Les Alumni, l’école… Quel bilan dressez-vous de cette année et comment voyez-vous les projets à venir ?
D’abord, je voudrais saluer Pascal Perrineau, qui achève son troisième mandat. Il a été un fantastique président des Alumni. On a très bien travaillé ensemble pendant cette année. Ensuite, puisque Sciences Po va mieux, nous devons nous unir pour surmonter les défis à venir, y compris ceux que je citais sur le modèle économique. J’aimerais que les diplômés aient vraiment la fierté du maillot et qu’ils se mettent dans une logique résolue de soutien à leur Alma mater. Cela me fait un peu de peine quand je croise des anciens élèves qui ont fait Harvard et Sciences Po, qui me disent qu’ils financent Harvard, mais pas Sciences Po. Nous devons entrer dans la même logique que les grandes universités mondiales en estimant que si on a eu la chance de passer entre les murs de la rue Saint-Guillaume, il faut, dès lors qu’on a bien réussi dans la vie, un peu sans doute grâce à son école, pouvoir contribuer en retour parce que d’autres générations d’étudiants doivent pouvoir bénéficier de la même chance. C’est ce partenariat qui assurera que Sciences Po, qui est là depuis plus de 150 ans, soit encore là dans plus de 150 ans.

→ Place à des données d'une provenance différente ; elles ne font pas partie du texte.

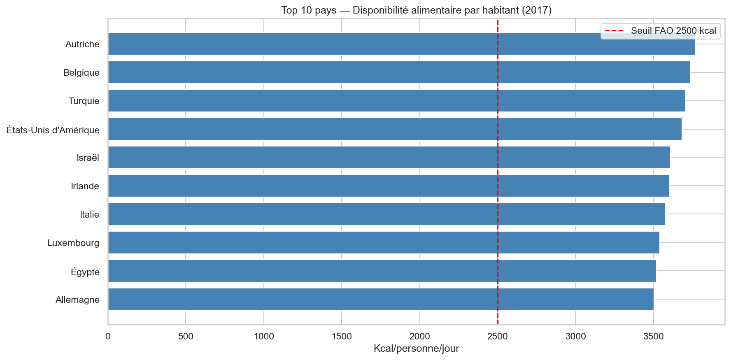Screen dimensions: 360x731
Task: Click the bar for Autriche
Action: pos(401,44)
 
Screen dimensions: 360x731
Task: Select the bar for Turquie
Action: pos(396,101)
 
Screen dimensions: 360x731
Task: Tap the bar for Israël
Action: pos(389,158)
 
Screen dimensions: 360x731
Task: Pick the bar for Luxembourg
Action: pos(384,243)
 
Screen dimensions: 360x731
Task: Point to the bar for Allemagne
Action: pos(381,300)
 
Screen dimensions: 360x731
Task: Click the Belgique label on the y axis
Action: pos(81,73)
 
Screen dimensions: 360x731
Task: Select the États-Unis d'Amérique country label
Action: pos(53,130)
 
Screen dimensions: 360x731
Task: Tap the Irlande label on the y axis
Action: pos(85,186)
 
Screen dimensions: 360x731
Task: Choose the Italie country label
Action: pos(90,215)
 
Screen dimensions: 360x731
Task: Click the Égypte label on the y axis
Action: pos(85,272)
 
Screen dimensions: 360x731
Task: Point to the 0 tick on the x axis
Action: pos(108,337)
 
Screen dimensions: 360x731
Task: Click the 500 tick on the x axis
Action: pos(186,337)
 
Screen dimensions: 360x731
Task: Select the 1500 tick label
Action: pos(342,337)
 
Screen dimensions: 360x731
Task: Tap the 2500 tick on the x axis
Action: pos(498,337)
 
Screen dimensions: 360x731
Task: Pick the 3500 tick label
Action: pos(653,337)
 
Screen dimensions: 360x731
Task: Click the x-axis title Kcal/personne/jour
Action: pos(416,349)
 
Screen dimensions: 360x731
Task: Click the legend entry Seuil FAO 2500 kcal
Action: pos(673,31)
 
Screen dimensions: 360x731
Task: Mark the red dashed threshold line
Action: pos(498,173)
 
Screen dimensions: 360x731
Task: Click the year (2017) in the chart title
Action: pos(537,10)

“« J’aimerais que les diplômés aient vraiment la fierté du maillot et qu’ils se mettent dans une logique résolue de soutien à leur Alma mater. »”
Pour conclure, au cours de l’année écoulée, quel a été pour vous le plus beau succès ? Et en miroir, est-ce qu’il y a un échec ou en tout cas, un sujet plus compliqué que d’autres à régler ?
Le très grand succès, disons-le, c’est l’École du climat. En neuf mois, nous avons réussi à créer un grand enthousiasme autour de cet objet. On a su aller très vite, très fort, avec beaucoup d’énergie. Cela dit quelque chose de la vitalité et de l’adaptabilité de Sciences Po, ce qui fait sa force dans un environnement parfois un peu conservateur et un peu lent.
Je dirais qu’un point de vigilance est notre léger recul dans les classements internationaux, ce qui peut être lié à la situation difficile que nous avons connue au moment où ils ont été réalisés, en 2024. Nous allons voir avec les chercheurs de Sciences Po comment repartir à la hausse.